Такая женщина у Цветаевой могла бы быть! Были же у других. Цветаева, на женскую любовь обреченная, могла бы найти свою женскую «половину», по выражению Платона. Но этот союз, это прекрасное целое нельзя было осуществить по нескольким причинам, и первая из них, как обозначила сама Цветаева в «Письме к амазонке»: «И даже если бы чудо оказалось возможным, откройте глаза и взгляните: две матери». Статус той, у которой нет ребенка, сомнителен. Кто она детям той, у которой есть дети: тётя, бабушка, няня? Две матери невозможны. Бог, общество, люди, государство для Цветаевой не были помехой. Богу, говорит она, нет дела до всех этих напастей. Церковь и государство не смеют вмешиваться до тех пор, пока посылают на бойню юношей. Помеха – существующий порядок, который Цветаева из гордости не желала оспаривать. Помеха также природа, установившая свой порядок, за нарушение которого она мстит.

Любой союз без ребёнка для Цветаевой немыслим.
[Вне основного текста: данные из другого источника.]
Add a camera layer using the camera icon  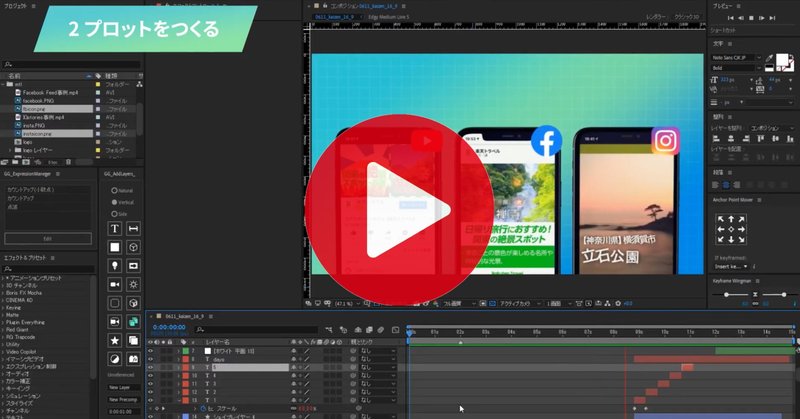tap(115, 284)
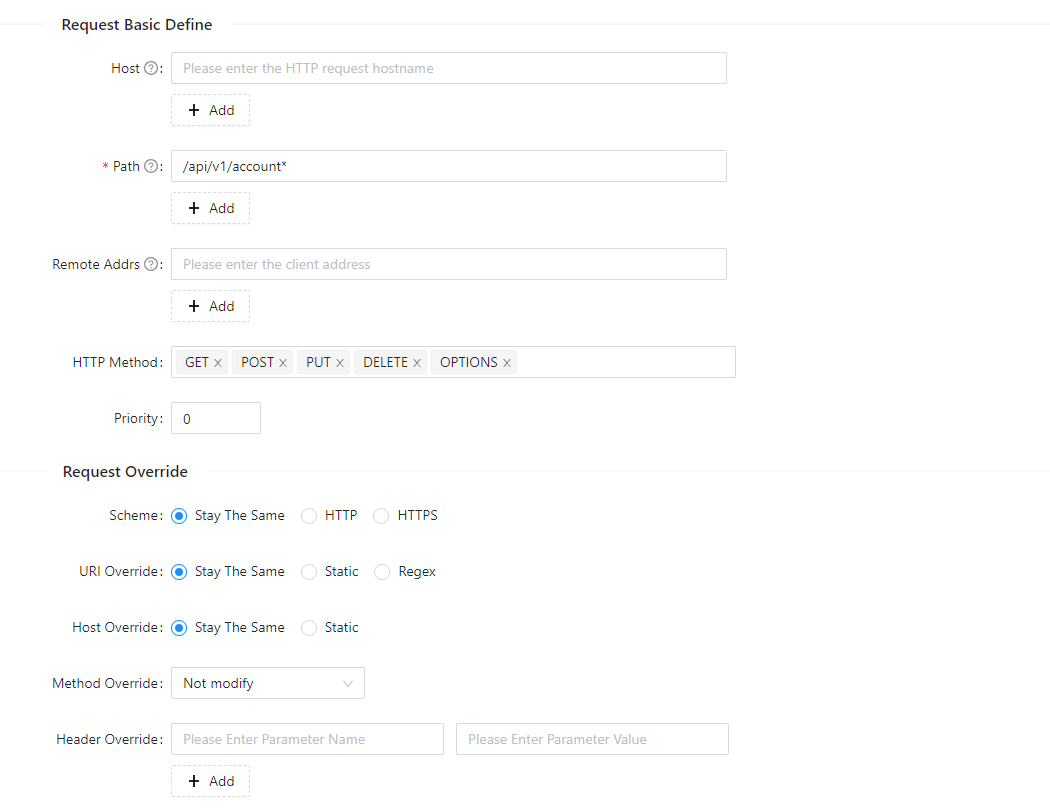Remove the PUT method tag
The image size is (1050, 812).
click(340, 363)
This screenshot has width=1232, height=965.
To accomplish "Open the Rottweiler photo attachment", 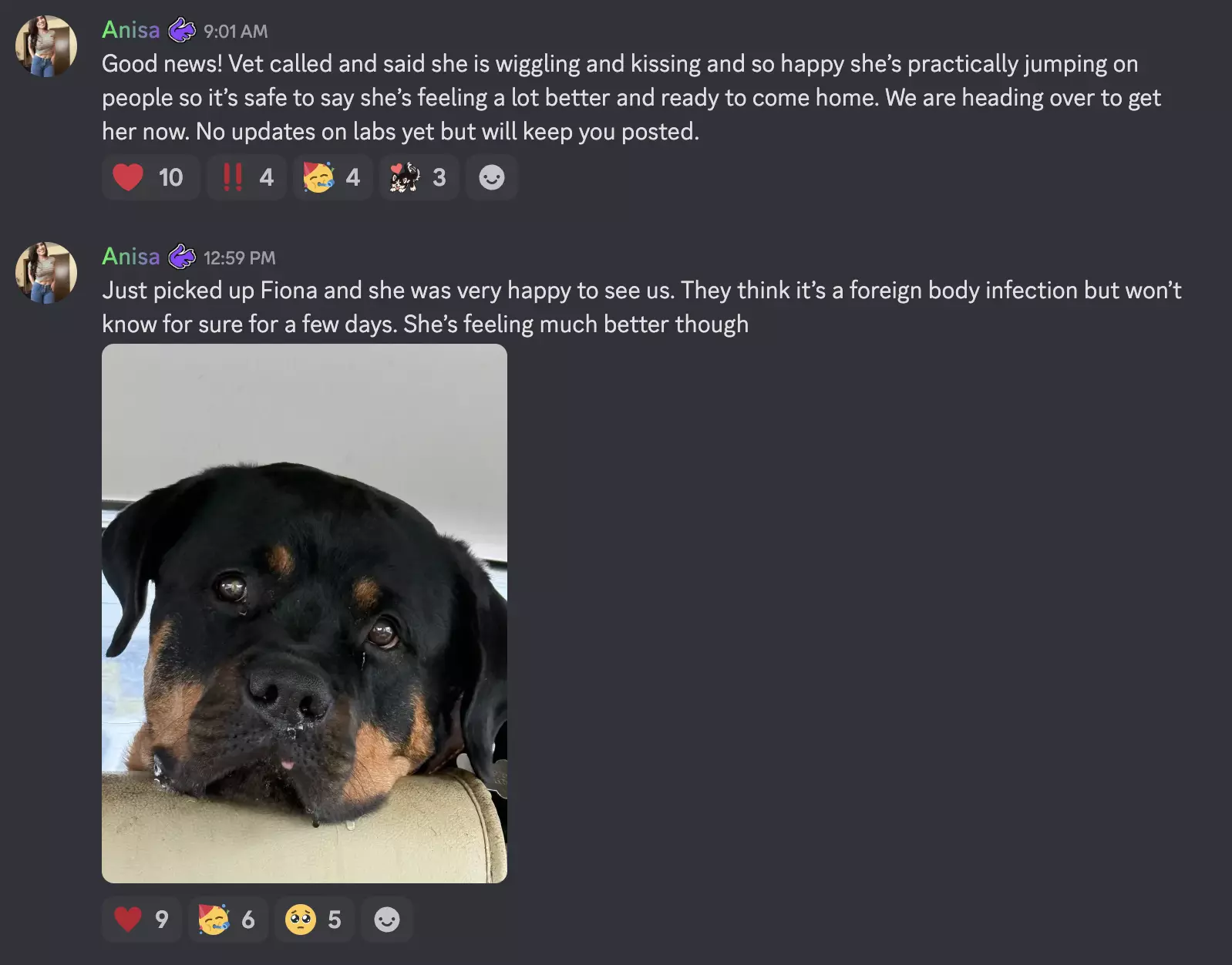I will pos(305,614).
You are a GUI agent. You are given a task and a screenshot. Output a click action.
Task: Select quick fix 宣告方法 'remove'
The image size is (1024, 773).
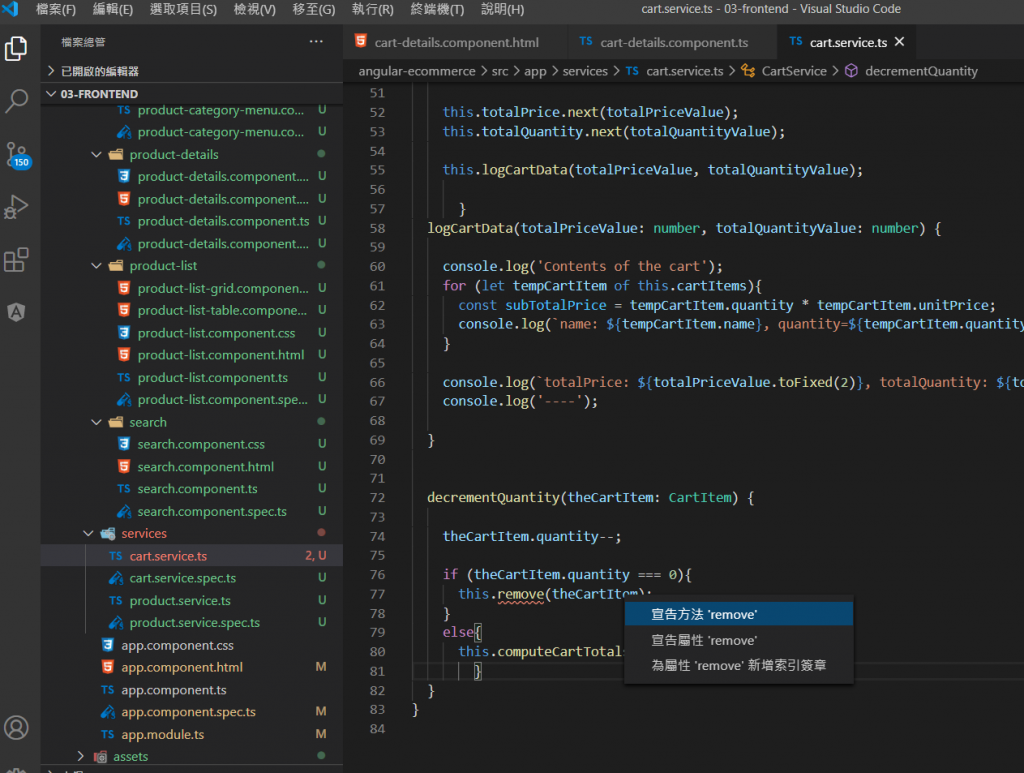point(704,614)
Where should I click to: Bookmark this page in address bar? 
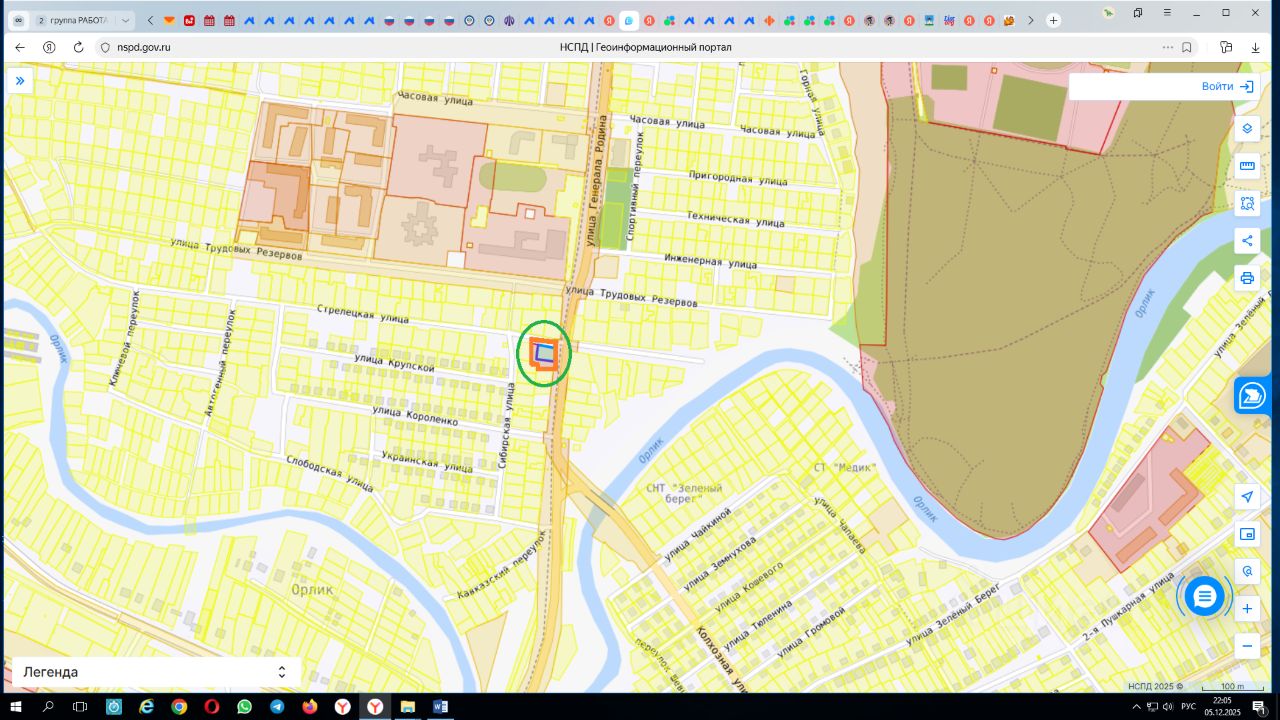tap(1187, 47)
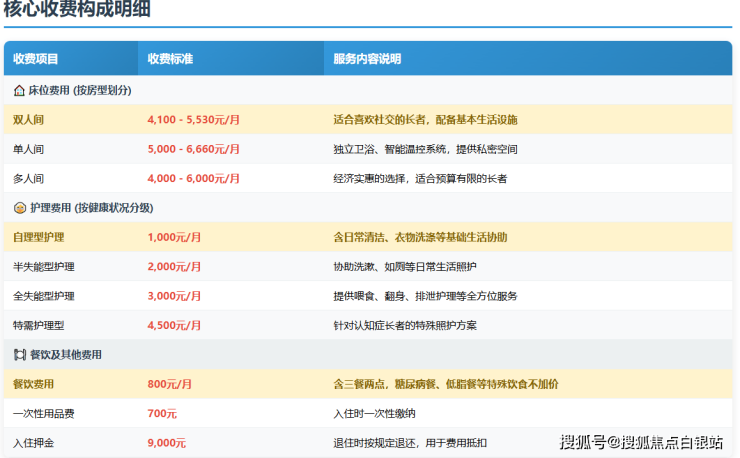This screenshot has height=458, width=740.
Task: Click the house icon beside 床位费用
Action: point(19,90)
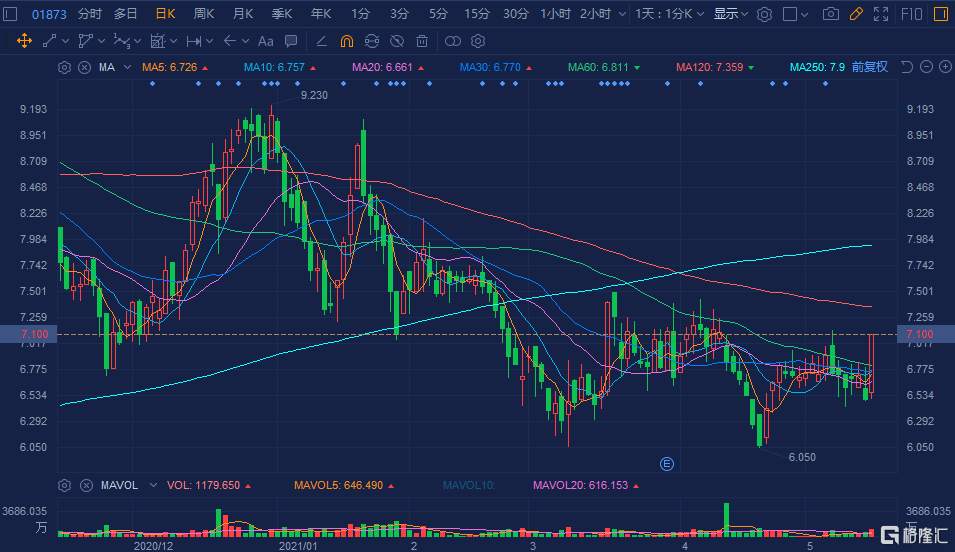Select the move crosshair cursor tool
955x552 pixels.
tap(24, 41)
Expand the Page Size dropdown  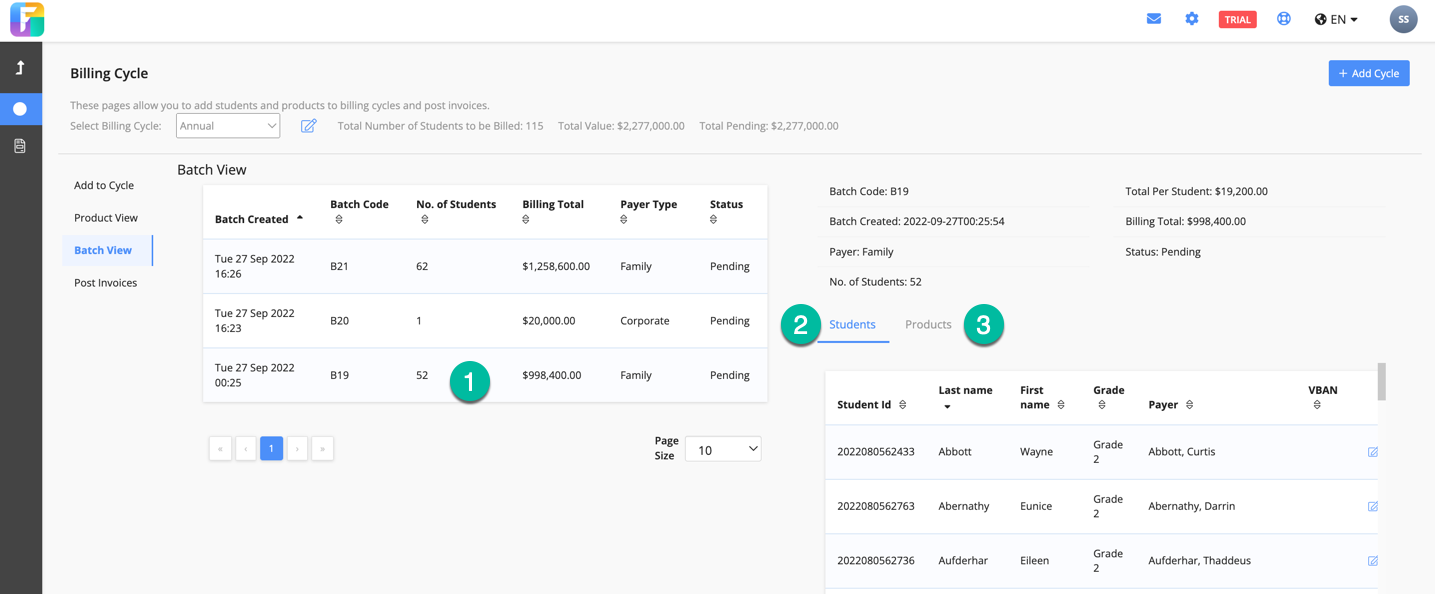(722, 450)
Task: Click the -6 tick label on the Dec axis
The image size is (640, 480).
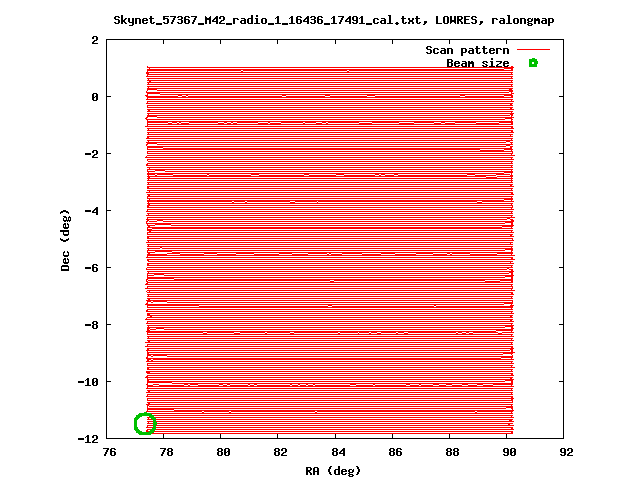Action: click(x=92, y=268)
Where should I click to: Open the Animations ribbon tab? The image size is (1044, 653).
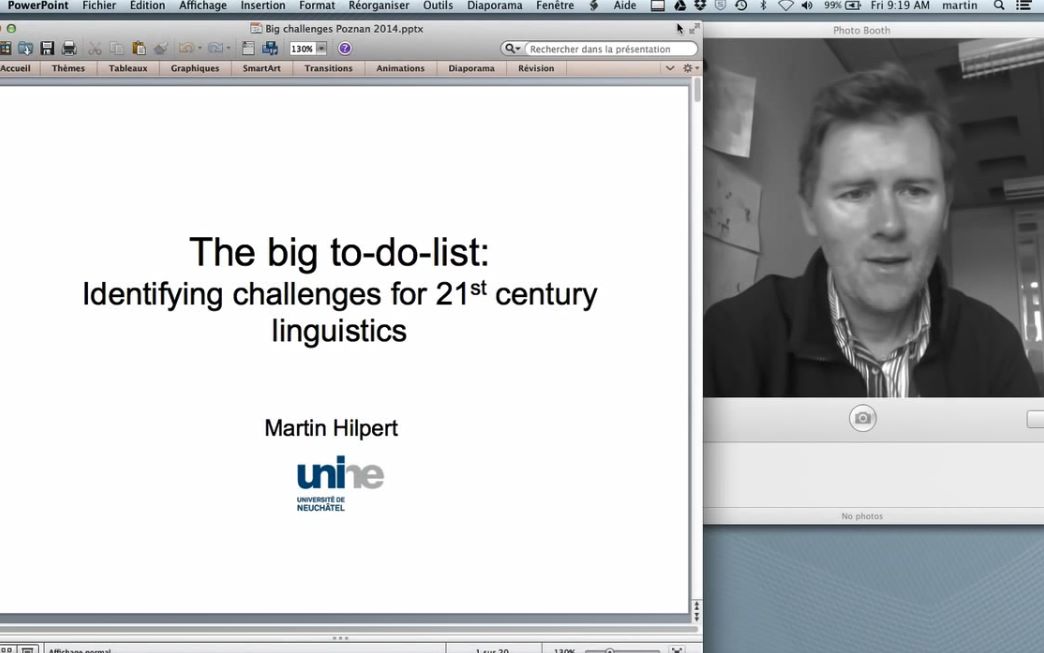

В «Письме к амазонке» она упоминает об одном таком союзе: П. Соловьёвой и Н. Манасеиной: «Умилительное и устрашающее видение: дикий крымский берег, две женщины, уже немолодые, всю жизнь прожившие вместе. <…> Вокруг них была пустота, большая, чем вокруг «нормальной» пожилой и бездетной пары, более отчуждающая, более опустошительная пустота». Цветаева не хотела этой пустоты, не хотела считаться проклятым полом, не хотела идти против установленного порядка и природы. Она знала, что такая пара живёт на острове – острове одиночества и изоляции. Остров – тупик. Тупик, который ничем не может быть разверст. Цветаева была в роли младшей в такой паре, когда она любила С. Парнок. Цветаева была в роли старшей, когда она любила С. Голлидей. То, что она сказала в «Письме к амазонке» в 1934 году, она подтвердит в «Повести о Сонечке» через три года: «Я знала, что мы должны расстаться. Если бы я была мужчиной – это была бы самая счастливая любовь. <…> Ей неизбежно было от меня оторваться – с мясом души, её и моей. Сонечка от меня ушла – в свою женскую судьбу. <…> Ни в одну из заповедей – я, моя к ней любовь, её ко мне любовь, наша с ней любовь – не входила, О нас с ней в церкви не пели и в Евангелии не писали. Её уход от меня был простым и честным исполнением слова Апостола: «И оставит человек отца своего и мать свою…». Я для неё была больше отца и матери и, без сомненья, больше любимого, но она была обязана его, неведомого, предпочесть. Потому что так, творя мир, положил Бог. Мы же с ней шли только против «людей»: никогда против Бога и никогда против человека».